§ **Your assignment**
Repeat the records below exactly from the line containing "Browar Spółdzielczy & Browar Hopkins: Podwójne" to the line containing "[Facebook] (86, 1708)", taking in both of those lines. Drop the pictures.

§ **Input for this task**
*****

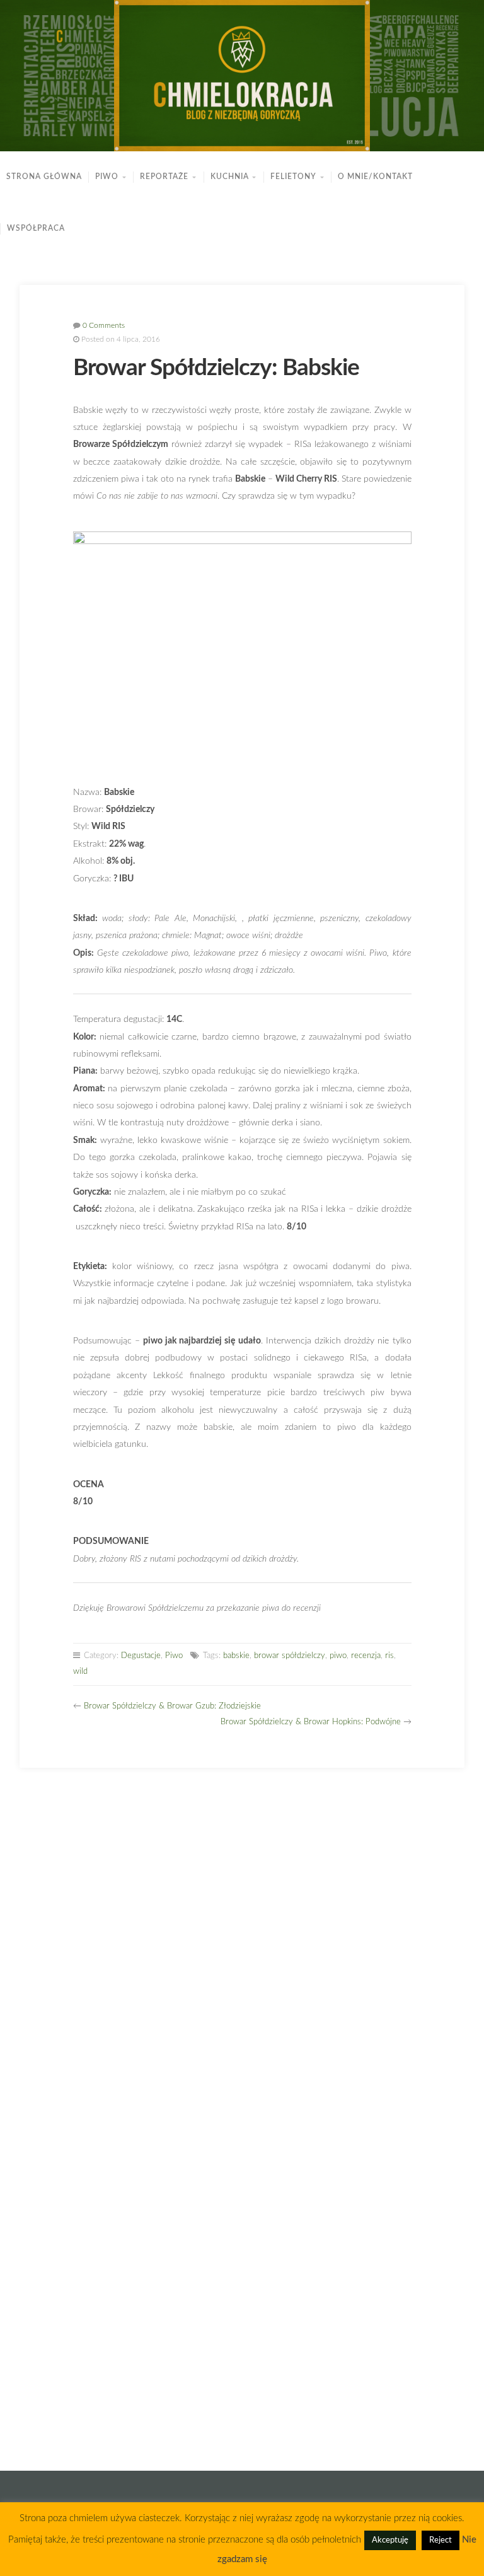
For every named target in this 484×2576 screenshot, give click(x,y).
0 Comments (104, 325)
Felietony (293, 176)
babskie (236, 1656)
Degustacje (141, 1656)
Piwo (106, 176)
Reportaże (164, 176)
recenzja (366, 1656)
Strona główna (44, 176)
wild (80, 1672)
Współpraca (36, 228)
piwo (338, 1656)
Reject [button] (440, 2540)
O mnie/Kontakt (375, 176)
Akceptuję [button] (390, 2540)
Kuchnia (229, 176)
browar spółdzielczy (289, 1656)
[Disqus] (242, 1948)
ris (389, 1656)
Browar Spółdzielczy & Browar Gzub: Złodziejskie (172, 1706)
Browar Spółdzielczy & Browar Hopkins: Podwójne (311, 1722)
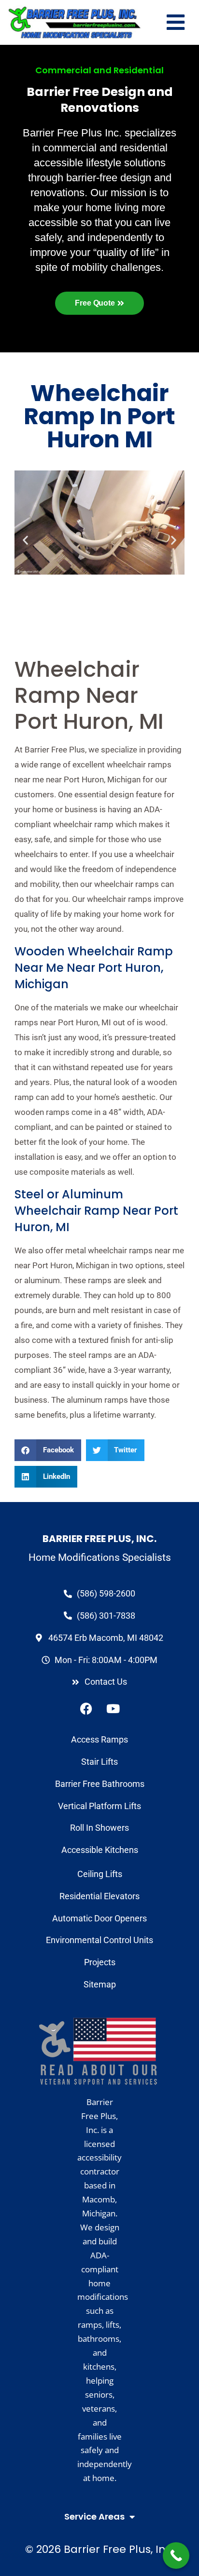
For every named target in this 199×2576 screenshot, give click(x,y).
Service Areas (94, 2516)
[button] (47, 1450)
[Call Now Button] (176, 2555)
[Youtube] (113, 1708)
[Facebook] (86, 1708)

*****

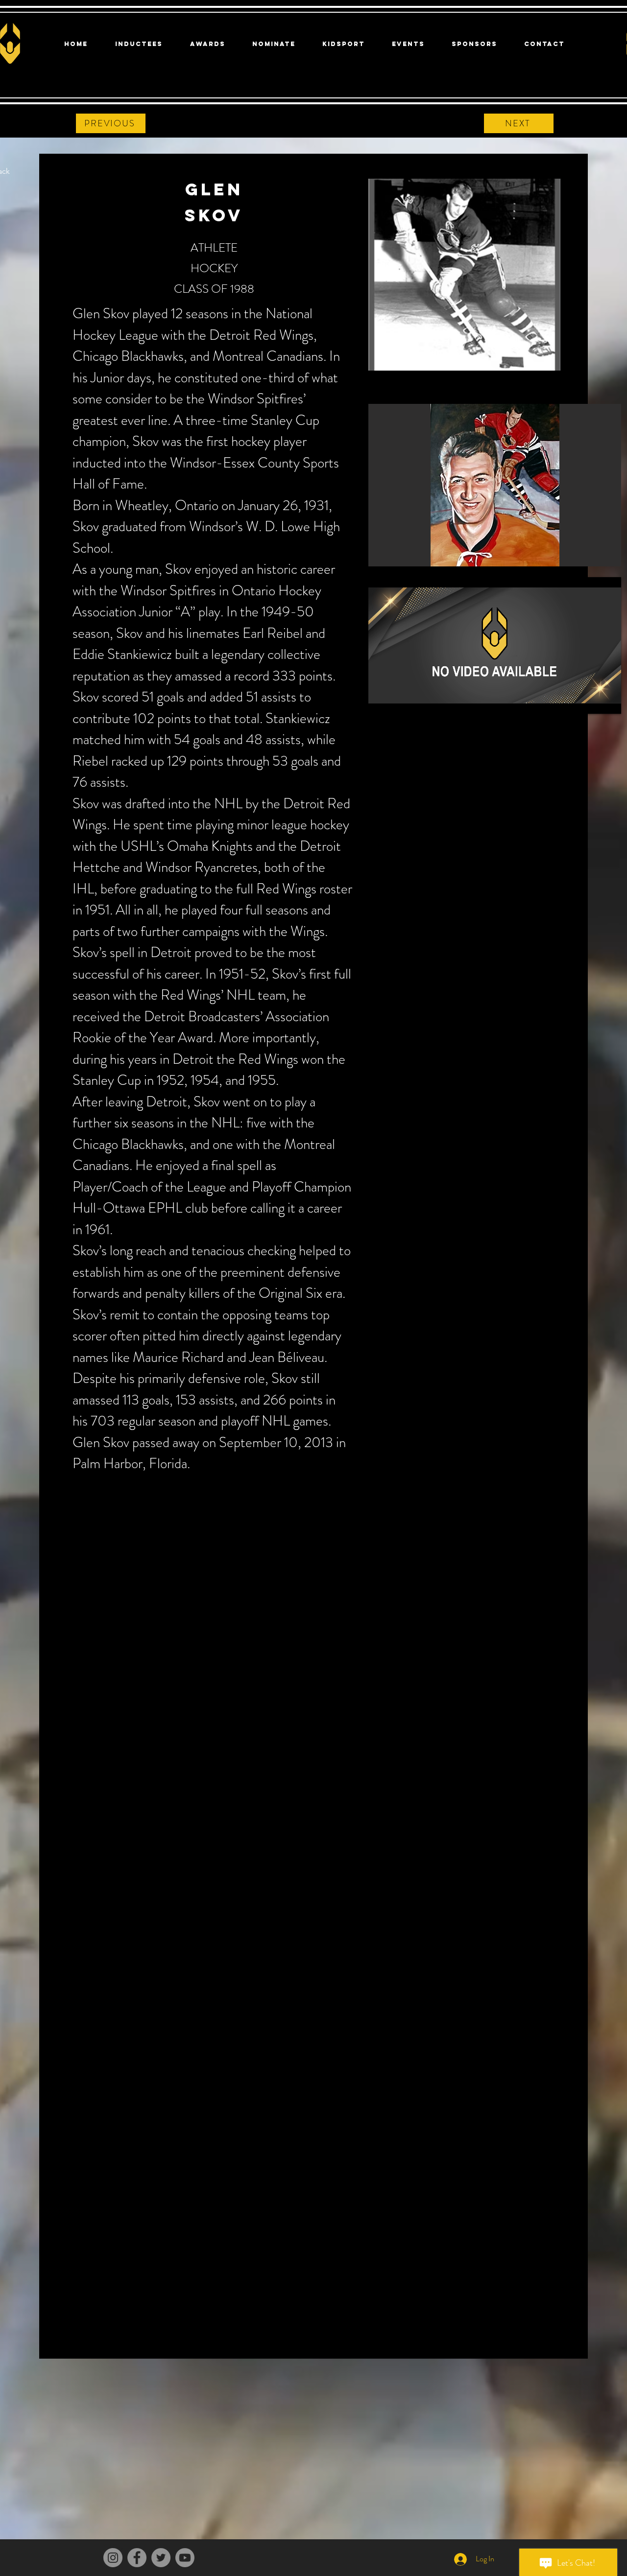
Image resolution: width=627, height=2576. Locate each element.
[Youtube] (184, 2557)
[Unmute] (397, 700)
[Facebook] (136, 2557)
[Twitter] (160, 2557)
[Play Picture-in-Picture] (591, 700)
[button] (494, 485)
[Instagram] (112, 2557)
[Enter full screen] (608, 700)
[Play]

*****

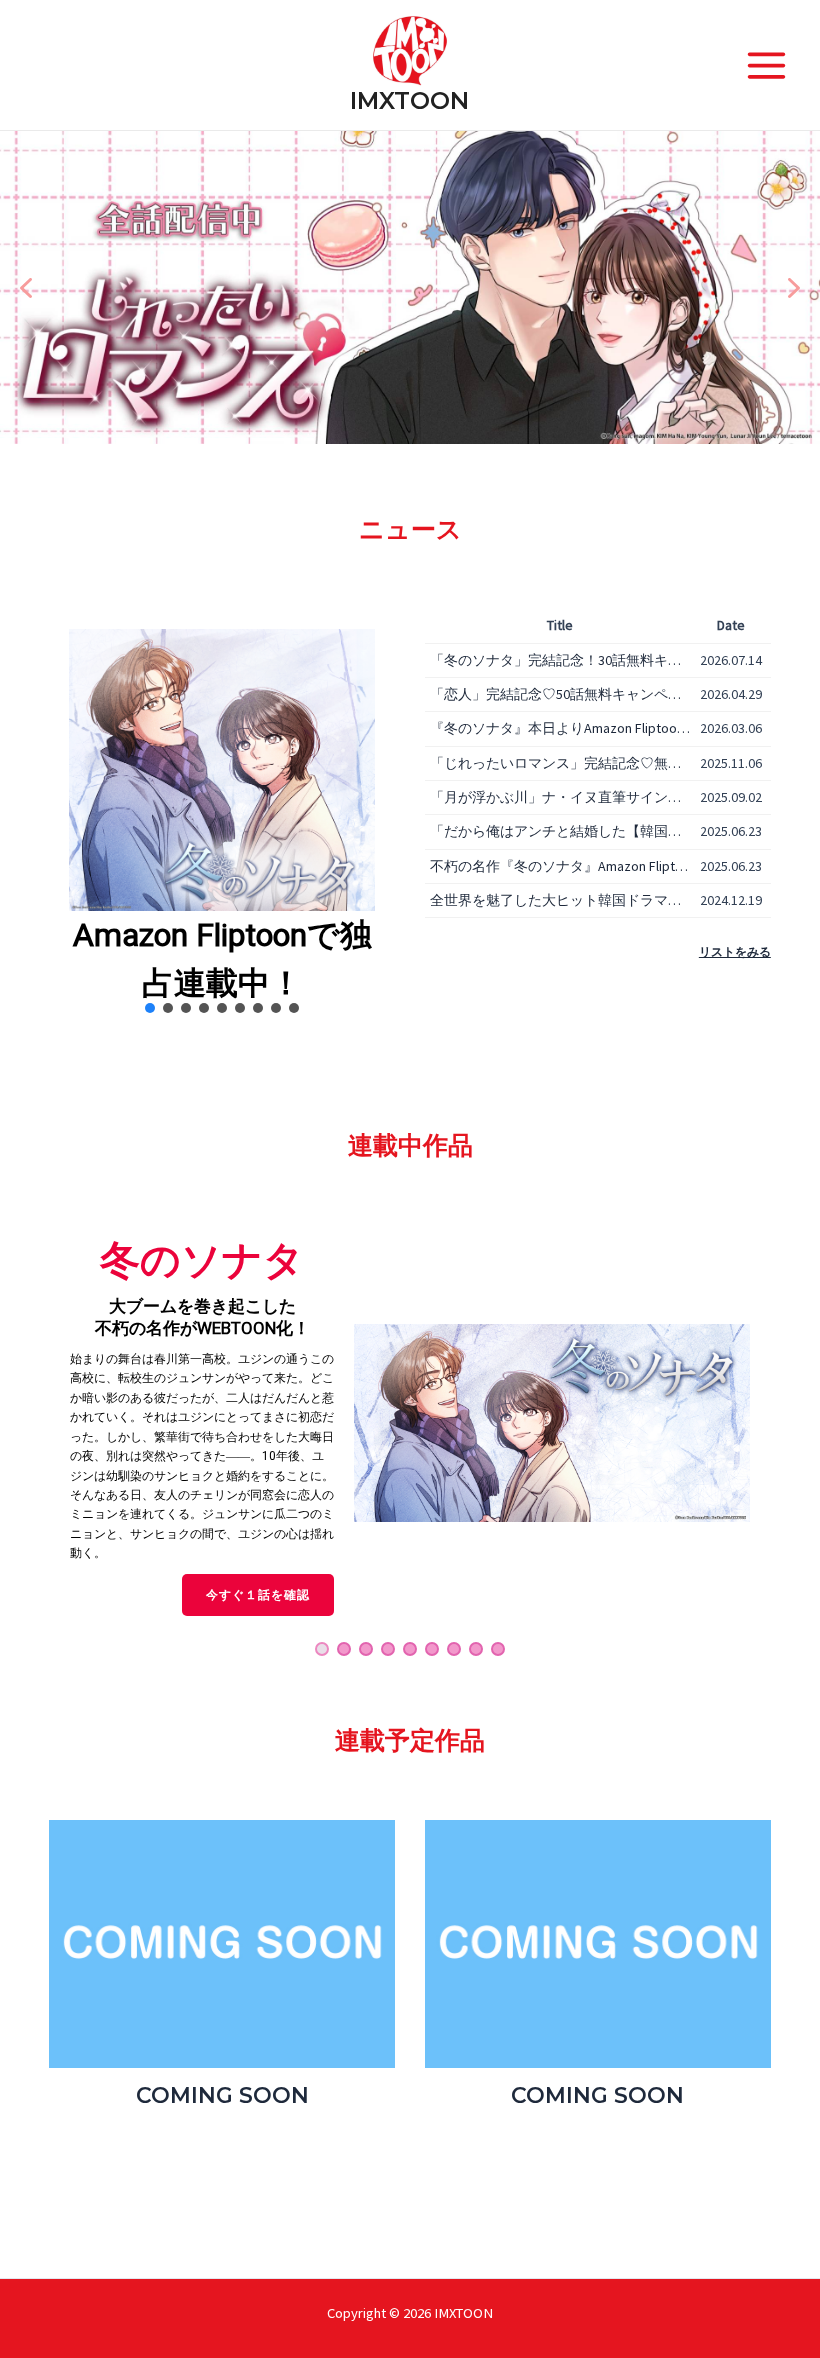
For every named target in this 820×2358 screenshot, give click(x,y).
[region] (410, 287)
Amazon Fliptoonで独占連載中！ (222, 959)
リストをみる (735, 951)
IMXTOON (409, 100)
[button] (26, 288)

*****

§ **Your solution**
Browar Spółdzielczy & Browar Hopkins: Podwójne (311, 1722)
For every named target in this 199×2576 screenshot, give click(x,y).
Service Areas (94, 2516)
[button] (47, 1450)
[Call Now Button] (176, 2555)
[Youtube] (113, 1708)
[Facebook] (86, 1708)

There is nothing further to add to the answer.